Text to read:
-- Start --
Closed domsj closed 7 years ago
The maintenance process distribution was designed as "foreach backend, run a maintenance process on all storage nodes until you met the required amount of maintenance processes". The code doesn't know about datacenters, so it doesn't care about the placement.
A solution would be to prefer nodes that have disks claimed to the backend.
When do you deploy maintenance processes? Probably immediately when setting up a backend ... so that's when it doesn't have disks yet. So then you would either have to delay deploying maintenance processes, or move the maintenance processes in some sort of periodic checkup once disks have been claimed?
Valid point, we currently have a function that will validate the current maintenance processes and remove/add some if required. We can extend this so it can basically move them around, and call it more frequently (now it's only when you set up a backend or add a new node) - e.g. every day.
-- End --
Exercise:
Retype the part of the maintenance process thread above that begins with the words "Closed domsj closed" and ends after "to the backend.", character for character.

Records of locating words and elements:
-- Start --
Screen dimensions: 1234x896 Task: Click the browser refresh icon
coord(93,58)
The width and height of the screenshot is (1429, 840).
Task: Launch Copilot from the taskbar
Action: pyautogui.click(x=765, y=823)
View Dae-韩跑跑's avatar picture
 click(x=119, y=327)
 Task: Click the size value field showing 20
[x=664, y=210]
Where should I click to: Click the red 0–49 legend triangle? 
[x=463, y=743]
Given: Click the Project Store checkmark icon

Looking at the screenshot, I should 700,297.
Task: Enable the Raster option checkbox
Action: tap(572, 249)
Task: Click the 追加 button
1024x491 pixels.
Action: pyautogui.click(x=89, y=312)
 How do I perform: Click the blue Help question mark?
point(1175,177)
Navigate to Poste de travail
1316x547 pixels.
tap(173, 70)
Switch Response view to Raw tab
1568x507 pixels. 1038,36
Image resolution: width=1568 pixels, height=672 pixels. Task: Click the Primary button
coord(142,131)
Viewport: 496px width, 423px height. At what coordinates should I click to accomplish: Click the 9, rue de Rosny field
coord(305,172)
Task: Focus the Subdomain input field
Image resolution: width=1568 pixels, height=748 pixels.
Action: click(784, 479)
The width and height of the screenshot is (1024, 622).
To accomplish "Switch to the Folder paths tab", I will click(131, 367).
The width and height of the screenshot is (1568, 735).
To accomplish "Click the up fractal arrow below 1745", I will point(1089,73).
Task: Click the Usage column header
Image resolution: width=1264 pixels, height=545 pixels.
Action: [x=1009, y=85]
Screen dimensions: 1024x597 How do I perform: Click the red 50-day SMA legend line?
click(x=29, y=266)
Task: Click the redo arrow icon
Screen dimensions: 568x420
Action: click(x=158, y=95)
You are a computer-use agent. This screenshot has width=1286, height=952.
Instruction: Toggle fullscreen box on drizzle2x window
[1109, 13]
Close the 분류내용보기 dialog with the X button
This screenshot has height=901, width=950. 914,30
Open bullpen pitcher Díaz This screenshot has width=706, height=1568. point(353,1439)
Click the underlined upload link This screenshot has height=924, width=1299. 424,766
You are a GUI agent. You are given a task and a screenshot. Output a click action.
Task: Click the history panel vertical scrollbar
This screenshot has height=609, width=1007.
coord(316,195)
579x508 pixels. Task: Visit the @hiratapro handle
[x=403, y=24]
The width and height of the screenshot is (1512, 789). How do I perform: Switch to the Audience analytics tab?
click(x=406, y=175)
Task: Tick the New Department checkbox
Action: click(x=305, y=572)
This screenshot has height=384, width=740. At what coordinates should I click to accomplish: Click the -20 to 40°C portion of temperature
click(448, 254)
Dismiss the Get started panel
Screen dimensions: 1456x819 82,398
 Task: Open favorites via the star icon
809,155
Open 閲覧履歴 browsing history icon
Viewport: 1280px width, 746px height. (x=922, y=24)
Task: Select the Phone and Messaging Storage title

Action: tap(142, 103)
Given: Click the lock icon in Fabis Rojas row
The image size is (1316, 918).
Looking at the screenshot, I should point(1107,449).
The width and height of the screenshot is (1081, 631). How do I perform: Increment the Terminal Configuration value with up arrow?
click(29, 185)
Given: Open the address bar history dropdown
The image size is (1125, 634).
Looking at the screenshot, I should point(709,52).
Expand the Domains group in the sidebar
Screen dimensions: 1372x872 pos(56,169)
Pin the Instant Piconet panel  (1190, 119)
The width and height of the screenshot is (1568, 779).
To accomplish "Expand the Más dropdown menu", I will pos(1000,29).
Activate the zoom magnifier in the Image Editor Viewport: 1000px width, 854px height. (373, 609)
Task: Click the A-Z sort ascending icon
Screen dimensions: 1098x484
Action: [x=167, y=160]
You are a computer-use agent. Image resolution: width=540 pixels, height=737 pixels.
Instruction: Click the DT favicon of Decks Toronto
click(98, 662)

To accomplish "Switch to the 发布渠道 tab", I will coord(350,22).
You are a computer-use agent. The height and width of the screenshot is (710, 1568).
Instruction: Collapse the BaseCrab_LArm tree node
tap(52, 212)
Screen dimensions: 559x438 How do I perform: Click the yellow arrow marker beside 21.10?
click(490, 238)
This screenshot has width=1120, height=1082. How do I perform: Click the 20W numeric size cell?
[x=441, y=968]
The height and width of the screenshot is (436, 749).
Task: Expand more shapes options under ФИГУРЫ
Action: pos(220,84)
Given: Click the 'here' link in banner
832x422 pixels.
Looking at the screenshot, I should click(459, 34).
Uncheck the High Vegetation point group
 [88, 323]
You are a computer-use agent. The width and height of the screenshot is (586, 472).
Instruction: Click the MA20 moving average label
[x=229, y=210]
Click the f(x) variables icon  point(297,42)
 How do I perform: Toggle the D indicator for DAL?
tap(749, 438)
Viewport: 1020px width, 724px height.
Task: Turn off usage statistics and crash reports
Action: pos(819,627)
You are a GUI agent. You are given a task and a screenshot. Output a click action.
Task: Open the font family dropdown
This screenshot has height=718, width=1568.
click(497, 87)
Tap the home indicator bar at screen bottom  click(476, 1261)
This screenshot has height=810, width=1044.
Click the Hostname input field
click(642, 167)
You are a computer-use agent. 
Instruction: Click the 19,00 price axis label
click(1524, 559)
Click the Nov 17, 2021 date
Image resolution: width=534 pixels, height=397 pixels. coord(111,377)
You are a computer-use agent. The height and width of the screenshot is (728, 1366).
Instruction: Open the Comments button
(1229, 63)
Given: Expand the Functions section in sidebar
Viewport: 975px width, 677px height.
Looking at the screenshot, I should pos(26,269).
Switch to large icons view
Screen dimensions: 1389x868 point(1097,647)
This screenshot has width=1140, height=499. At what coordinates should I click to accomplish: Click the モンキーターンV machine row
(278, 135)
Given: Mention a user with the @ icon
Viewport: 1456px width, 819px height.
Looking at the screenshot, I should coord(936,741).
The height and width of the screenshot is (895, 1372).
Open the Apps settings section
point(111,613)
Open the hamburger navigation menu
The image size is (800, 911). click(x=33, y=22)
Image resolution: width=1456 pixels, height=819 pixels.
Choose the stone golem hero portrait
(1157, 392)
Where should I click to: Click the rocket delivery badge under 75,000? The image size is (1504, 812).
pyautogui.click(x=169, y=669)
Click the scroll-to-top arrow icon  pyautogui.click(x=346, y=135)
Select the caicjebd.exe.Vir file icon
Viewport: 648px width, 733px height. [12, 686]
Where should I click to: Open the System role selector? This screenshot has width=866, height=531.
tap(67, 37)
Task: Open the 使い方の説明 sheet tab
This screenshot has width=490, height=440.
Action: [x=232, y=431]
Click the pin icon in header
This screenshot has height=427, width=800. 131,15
-- End --
Exercise solution:
Closed domsj closed 7 years ago
The maintenance process distribution was designed as "foreach backend, run a maintenance process on all storage nodes until you met the required amount of maintenance processes". The code doesn't know about datacenters, so it doesn't care about the placement.
A solution would be to prefer nodes that have disks claimed to the backend.